Hydrogen bond synthon competition in the stabilization of theophylline cocrystals

Abstract

Theophylline medications are used as bronchodilators that relax the muscles in the breathing tubes. Issues relating to the hydration behaviour and moisture stability of this drug are well-known. Seven new cocrystals of theophylline with phenols, and isomeric hydroxybenzoic acids are synthesized. Solvent assisted mechanochemical synthesis is employed in order to synthesize the cocrystal materials. Single crystal structures are obtained for all cocrystals and furthermore they are characterized thermally, spectroscopy and by powder X-ray diffraction.

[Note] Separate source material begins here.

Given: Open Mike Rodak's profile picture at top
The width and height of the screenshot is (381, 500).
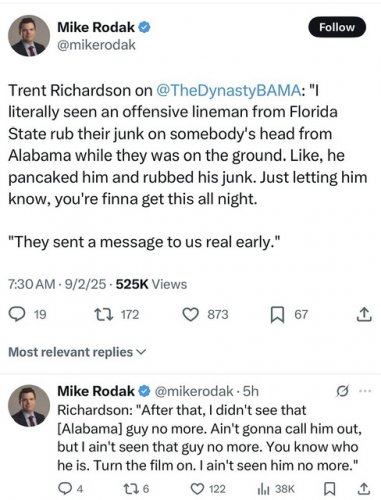Looking at the screenshot, I should click(29, 36).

The hydrogen bonding and crystal packing features are examined and found to be comparable to reported cocrystals/salts of theophylline or its molecular analogues, i.e. caffeine and theobromine. The solubility of these cocrystals are determined using UV-vis spectroscopy and correlated with the hydrogen bond synthon energies computed on Gaussian using DFT. The occurrence probability of the hydrogen bond synthons are examined with the Cambridge Structural Database (CSD). An important observation is that the phenol coformers facilitate water assimilation in the crystalline lattice since they offer a weaker O–H⋯N_imidazole H bond synthon over the stronger COOH⋯N_imidazole H-bond available in hydroxybenzoic acid coformers. The presence of the –COOH group prevents water incorporation and provides added physical stability to the cocrystal at highly humid conditions. The results show the feasibility of cocrystal design of a drug to tune its physical properties based on hydrogen bond synthons.